Task description -> Repeat the lines below exactly as written, please, from the line with "Given: Select the" to the line with "Click the top Enable badge for Room 102", both lines included, and no others.
━━ Exercise data
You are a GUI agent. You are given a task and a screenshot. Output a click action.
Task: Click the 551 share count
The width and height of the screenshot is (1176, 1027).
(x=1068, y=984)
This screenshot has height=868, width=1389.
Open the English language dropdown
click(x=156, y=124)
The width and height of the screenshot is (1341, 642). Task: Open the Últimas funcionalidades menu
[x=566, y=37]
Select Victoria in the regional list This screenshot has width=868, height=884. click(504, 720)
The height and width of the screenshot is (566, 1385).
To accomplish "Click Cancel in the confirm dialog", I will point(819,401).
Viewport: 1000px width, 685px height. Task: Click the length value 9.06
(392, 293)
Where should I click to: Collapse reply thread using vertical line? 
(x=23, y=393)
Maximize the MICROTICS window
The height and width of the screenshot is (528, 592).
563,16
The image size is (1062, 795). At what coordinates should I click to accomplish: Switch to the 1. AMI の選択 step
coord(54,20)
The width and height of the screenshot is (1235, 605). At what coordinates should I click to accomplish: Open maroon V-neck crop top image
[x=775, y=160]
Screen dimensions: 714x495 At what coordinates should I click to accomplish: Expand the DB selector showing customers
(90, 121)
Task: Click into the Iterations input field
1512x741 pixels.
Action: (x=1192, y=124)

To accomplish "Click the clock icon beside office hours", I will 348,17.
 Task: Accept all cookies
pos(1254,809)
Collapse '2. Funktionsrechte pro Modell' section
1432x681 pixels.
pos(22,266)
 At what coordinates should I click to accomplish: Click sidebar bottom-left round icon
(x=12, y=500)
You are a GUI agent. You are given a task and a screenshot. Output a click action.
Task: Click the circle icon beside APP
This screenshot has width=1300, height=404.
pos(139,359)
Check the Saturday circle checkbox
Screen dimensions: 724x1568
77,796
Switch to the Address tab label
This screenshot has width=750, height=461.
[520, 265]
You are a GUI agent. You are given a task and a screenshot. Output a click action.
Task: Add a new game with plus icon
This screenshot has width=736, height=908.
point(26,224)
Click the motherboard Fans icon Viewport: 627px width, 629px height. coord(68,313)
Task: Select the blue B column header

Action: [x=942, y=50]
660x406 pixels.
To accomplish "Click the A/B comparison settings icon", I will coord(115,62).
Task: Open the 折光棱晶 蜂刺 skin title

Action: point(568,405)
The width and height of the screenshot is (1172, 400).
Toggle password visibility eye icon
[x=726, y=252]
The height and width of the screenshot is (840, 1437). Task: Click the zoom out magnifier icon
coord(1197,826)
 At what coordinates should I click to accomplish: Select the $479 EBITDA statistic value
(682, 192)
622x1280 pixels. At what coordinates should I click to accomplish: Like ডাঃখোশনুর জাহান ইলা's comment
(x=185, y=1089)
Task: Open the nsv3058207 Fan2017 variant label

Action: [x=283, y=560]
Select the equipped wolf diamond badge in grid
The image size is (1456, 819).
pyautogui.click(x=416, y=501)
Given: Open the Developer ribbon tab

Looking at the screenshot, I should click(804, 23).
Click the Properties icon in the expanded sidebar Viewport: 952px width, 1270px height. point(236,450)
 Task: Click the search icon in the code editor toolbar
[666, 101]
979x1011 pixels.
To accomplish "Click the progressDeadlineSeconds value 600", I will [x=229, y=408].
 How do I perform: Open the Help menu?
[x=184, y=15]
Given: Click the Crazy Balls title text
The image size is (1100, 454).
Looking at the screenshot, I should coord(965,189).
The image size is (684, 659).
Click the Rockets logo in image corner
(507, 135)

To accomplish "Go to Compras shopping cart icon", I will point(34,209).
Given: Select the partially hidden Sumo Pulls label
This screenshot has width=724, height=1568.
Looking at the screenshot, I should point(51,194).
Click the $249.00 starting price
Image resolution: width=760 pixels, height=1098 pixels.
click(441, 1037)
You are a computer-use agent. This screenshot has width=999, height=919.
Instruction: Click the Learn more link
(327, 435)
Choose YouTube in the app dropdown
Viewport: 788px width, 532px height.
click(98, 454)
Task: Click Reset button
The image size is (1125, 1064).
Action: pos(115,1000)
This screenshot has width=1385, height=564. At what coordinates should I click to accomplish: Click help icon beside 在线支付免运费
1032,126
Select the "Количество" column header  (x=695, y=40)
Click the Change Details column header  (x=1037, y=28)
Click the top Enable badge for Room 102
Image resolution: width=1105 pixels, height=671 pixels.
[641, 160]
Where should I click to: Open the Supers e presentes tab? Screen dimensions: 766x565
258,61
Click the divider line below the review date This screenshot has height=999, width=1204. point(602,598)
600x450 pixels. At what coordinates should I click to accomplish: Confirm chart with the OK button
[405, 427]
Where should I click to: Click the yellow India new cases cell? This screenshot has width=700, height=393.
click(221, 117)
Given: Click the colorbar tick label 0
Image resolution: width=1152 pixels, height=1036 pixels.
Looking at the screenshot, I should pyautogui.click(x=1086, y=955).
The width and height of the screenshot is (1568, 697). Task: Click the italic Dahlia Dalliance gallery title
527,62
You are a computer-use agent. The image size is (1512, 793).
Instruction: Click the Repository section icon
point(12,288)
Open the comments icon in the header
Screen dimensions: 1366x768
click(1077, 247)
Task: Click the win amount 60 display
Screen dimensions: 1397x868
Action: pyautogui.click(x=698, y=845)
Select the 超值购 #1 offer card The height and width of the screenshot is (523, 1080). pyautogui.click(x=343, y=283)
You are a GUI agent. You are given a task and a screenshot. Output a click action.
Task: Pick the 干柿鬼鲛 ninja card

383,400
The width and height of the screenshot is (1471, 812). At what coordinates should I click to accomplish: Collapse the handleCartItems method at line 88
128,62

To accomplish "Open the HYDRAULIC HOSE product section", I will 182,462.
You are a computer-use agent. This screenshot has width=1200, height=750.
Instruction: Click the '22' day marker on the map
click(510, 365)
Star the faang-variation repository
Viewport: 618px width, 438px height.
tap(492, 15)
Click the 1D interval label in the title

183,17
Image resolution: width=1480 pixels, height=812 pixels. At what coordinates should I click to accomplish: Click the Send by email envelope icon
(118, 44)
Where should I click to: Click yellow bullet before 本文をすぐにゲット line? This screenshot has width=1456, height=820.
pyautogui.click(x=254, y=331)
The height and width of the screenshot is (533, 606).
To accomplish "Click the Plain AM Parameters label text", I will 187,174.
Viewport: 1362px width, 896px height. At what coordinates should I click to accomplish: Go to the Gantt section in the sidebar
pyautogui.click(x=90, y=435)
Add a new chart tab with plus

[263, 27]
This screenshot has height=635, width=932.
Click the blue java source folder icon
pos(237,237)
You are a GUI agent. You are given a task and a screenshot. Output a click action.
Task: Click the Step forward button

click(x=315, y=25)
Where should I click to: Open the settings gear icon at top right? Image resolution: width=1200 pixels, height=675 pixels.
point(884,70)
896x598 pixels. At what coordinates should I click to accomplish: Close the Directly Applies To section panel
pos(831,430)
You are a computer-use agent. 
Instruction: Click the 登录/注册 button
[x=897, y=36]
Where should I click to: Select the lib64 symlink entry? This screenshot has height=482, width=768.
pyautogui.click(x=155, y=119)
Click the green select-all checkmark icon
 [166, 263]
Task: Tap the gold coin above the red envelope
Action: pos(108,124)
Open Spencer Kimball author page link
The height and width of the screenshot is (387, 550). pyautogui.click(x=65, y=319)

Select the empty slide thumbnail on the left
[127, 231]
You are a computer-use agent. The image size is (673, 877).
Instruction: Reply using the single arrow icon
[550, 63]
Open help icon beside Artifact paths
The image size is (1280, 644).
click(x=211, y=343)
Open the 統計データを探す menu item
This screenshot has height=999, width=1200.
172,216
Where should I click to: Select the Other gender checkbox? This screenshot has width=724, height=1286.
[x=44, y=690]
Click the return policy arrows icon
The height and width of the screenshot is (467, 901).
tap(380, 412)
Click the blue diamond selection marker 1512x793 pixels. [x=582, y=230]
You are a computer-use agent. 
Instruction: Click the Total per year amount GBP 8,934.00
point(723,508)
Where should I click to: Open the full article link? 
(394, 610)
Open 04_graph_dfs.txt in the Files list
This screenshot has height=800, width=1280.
━━━━
Answer to the problem ->
Given: Select the partially hidden Sumo Pulls label
This screenshot has width=724, height=1568.
Looking at the screenshot, I should point(51,194).
Click the $249.00 starting price
Image resolution: width=760 pixels, height=1098 pixels.
click(441, 1037)
You are a computer-use agent. This screenshot has width=999, height=919.
Instruction: Click the Learn more link
(327, 435)
Choose YouTube in the app dropdown
Viewport: 788px width, 532px height.
click(98, 454)
Task: Click Reset button
The image size is (1125, 1064).
Action: pos(115,1000)
This screenshot has width=1385, height=564. At what coordinates should I click to accomplish: Click help icon beside 在线支付免运费
1032,126
Select the "Количество" column header  (x=695, y=40)
Click the Change Details column header  (x=1037, y=28)
Click the top Enable badge for Room 102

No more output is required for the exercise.